Kaynak: TÖRE, N. “Avrupa Para Birliği”AT ve Türkiye- AT İlişkileri Semineri, 1988 Ankara

Bölgesel ekonomik entegrasyon hareketleri son yirmi yılda başta Avrupa olmak üzere dünya genelinde yaygınlık kazanmıştır. Bölgesel ekonomik entegrasyonlar “serbest ticaret bölgesi” (free trade area) aşamasından ekonomik birlik (economic union) aşamasına doğru çeşitli düzeylerde ortaya çıkmaktadır. Günümüzde dünyanın hemen her bölgesinde yeni ekonomik entegrasyon oluşumlarına rastlanmakta ve bunların entegrasyon sürecini derinleştirmeye çalıştıkları gözlenmektedir. Bölge düzeyinde bir ekonomik birlik oluşturabilmek için üye ülkeler arasında ticari engellerin kaldırılması, üretim faktörlerinin serbest dolaşımının sağlanması, başta para ve maliye

olmak üzere ekonomi politikalarının uyumlu hale getirilmesi gerekir. Ekonomik birliğin sağlam temellere oturtulması için de ortak bir para biriminin kabulü zorunludur. “Para birliği” alanında birkaç ülke hariç, Avrupa Birliği yukarıda sözü edilen koşulları hemen hemen bütünüyle gerçekleştirebilmiş tek bir bölgesel entegrasyon hareketidir (http://www.dtm.gov.tr/ead/DTDERGI/ocak%202004/bolgesel_ekonomik.htm).

=== Verilen liste ===
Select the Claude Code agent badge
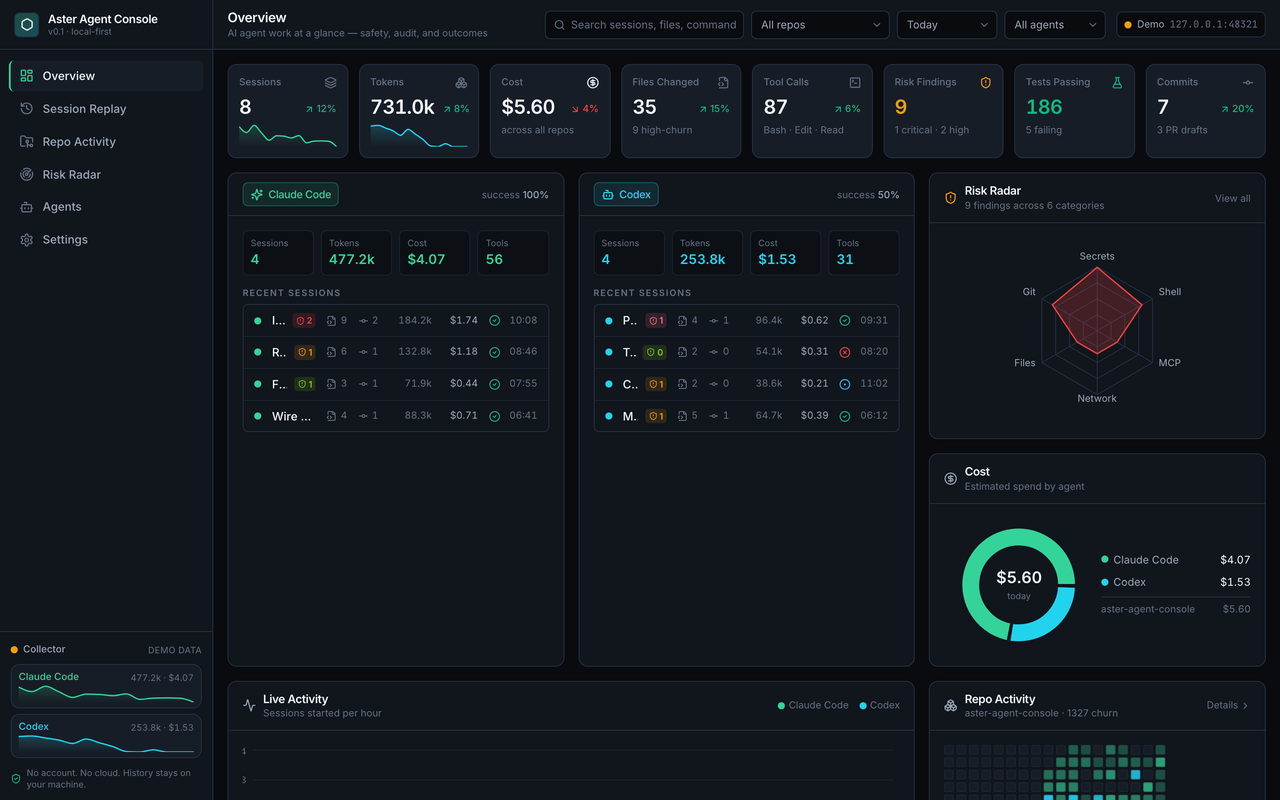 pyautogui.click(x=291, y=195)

* * *

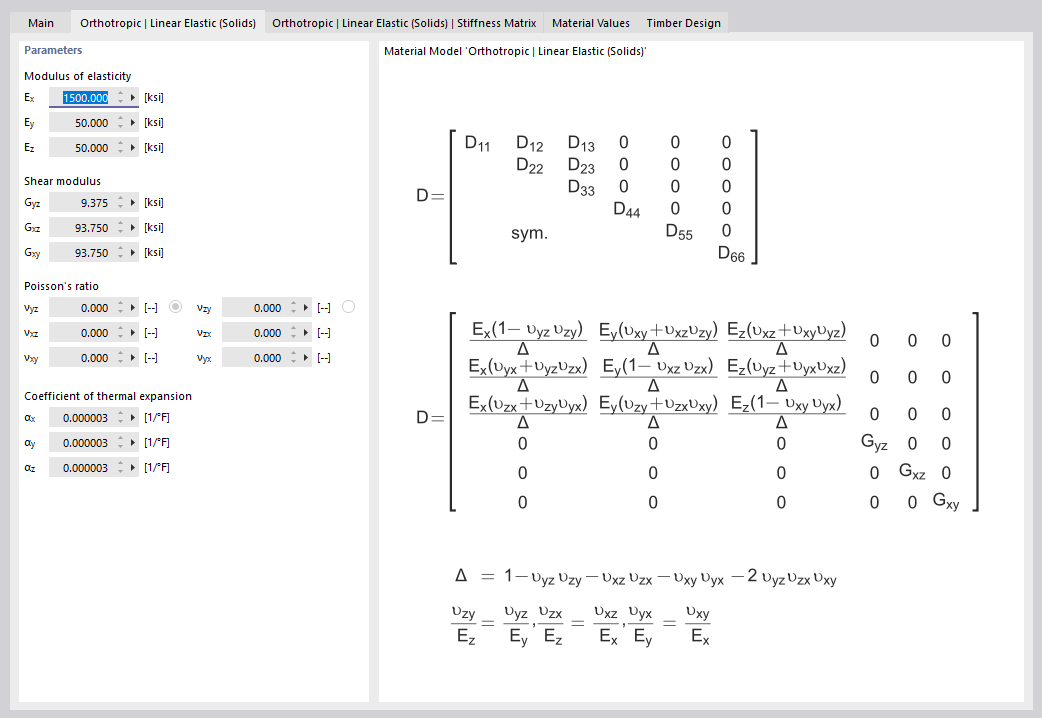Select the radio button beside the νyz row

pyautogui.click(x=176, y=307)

=== İstek ===
Bölgesel ekonomik entegrasyonu anlatan metne göre, ekonomik birliğin sağlam temellere oturtulması için neyin kabulü zorunludur? Liste, metinden farklı bir kaynaktan alınmıştır.

=== Bu görevin çözümü ===
Ortak bir para biriminin kabulü zorunludur.